* [WHAT THE EXERCISE ASKS]: Reproduce the records exactly.

* [Collected data]:
● ● ●

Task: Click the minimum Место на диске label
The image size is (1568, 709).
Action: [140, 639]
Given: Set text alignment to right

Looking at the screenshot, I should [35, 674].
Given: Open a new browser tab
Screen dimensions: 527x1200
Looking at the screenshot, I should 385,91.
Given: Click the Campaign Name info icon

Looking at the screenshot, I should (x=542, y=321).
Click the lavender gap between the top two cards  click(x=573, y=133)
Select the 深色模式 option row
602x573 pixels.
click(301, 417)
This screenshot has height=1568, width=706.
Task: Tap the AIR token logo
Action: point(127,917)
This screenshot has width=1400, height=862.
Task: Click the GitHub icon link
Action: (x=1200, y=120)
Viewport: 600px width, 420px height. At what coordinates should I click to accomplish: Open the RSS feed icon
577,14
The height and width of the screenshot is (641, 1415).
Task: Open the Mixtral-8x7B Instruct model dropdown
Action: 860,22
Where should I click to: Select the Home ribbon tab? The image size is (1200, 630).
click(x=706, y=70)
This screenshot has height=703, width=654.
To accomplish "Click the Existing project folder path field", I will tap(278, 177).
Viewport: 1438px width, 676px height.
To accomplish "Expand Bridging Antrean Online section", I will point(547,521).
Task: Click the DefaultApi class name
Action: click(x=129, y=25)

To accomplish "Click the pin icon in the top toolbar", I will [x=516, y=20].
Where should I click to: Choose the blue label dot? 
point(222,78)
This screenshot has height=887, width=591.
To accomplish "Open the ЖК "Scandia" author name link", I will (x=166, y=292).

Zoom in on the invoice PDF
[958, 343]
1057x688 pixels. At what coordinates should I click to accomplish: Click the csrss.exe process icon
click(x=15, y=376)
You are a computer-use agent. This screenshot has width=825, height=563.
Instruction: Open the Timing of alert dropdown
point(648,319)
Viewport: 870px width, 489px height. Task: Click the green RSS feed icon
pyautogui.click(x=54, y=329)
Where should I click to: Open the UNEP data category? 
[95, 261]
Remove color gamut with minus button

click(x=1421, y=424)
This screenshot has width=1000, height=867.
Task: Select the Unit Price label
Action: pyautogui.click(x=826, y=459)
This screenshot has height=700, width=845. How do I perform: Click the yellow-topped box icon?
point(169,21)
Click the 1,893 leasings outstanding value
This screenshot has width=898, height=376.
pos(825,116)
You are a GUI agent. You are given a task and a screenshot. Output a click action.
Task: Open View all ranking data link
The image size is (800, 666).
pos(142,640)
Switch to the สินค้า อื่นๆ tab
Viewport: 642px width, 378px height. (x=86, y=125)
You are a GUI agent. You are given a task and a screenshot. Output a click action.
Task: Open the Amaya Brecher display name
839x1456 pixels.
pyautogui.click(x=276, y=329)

● ● ●

* [YOUR RESPONSE]:
Task: Click the minimum Место на диске label
The image size is (1568, 709).
Action: [140, 639]
Given: Set text alignment to right

Looking at the screenshot, I should [35, 674].
Given: Open a new browser tab
Screen dimensions: 527x1200
Looking at the screenshot, I should 385,91.
Given: Click the Campaign Name info icon

Looking at the screenshot, I should (x=542, y=321).
Click the lavender gap between the top two cards  click(x=573, y=133)
Select the 深色模式 option row
602x573 pixels.
click(301, 417)
This screenshot has height=1568, width=706.
Task: Tap the AIR token logo
Action: point(127,917)
This screenshot has width=1400, height=862.
Task: Click the GitHub icon link
Action: (x=1200, y=120)
Viewport: 600px width, 420px height. At what coordinates should I click to accomplish: Open the RSS feed icon
577,14
The height and width of the screenshot is (641, 1415).
Task: Open the Mixtral-8x7B Instruct model dropdown
Action: 860,22
Where should I click to: Select the Home ribbon tab? The image size is (1200, 630).
click(x=706, y=70)
This screenshot has height=703, width=654.
To accomplish "Click the Existing project folder path field", I will tap(278, 177).
Viewport: 1438px width, 676px height.
To accomplish "Expand Bridging Antrean Online section", I will point(547,521).
Task: Click the DefaultApi class name
Action: click(x=129, y=25)

To accomplish "Click the pin icon in the top toolbar", I will [x=516, y=20].
Where should I click to: Choose the blue label dot? 
point(222,78)
This screenshot has height=887, width=591.
To accomplish "Open the ЖК "Scandia" author name link", I will (x=166, y=292).

Zoom in on the invoice PDF
[958, 343]
1057x688 pixels. At what coordinates should I click to accomplish: Click the csrss.exe process icon
click(x=15, y=376)
You are a computer-use agent. This screenshot has width=825, height=563.
Instruction: Open the Timing of alert dropdown
point(648,319)
Viewport: 870px width, 489px height. Task: Click the green RSS feed icon
pyautogui.click(x=54, y=329)
Where should I click to: Open the UNEP data category? 
[95, 261]
Remove color gamut with minus button

click(x=1421, y=424)
This screenshot has width=1000, height=867.
Task: Select the Unit Price label
Action: pyautogui.click(x=826, y=459)
This screenshot has height=700, width=845. How do I perform: Click the yellow-topped box icon?
point(169,21)
Click the 1,893 leasings outstanding value
This screenshot has width=898, height=376.
pos(825,116)
You are a GUI agent. You are given a task and a screenshot. Output a click action.
Task: Open View all ranking data link
The image size is (800, 666).
pos(142,640)
Switch to the สินค้า อื่นๆ tab
Viewport: 642px width, 378px height. (x=86, y=125)
You are a GUI agent. You are given a task and a screenshot. Output a click action.
Task: Open the Amaya Brecher display name
839x1456 pixels.
pyautogui.click(x=276, y=329)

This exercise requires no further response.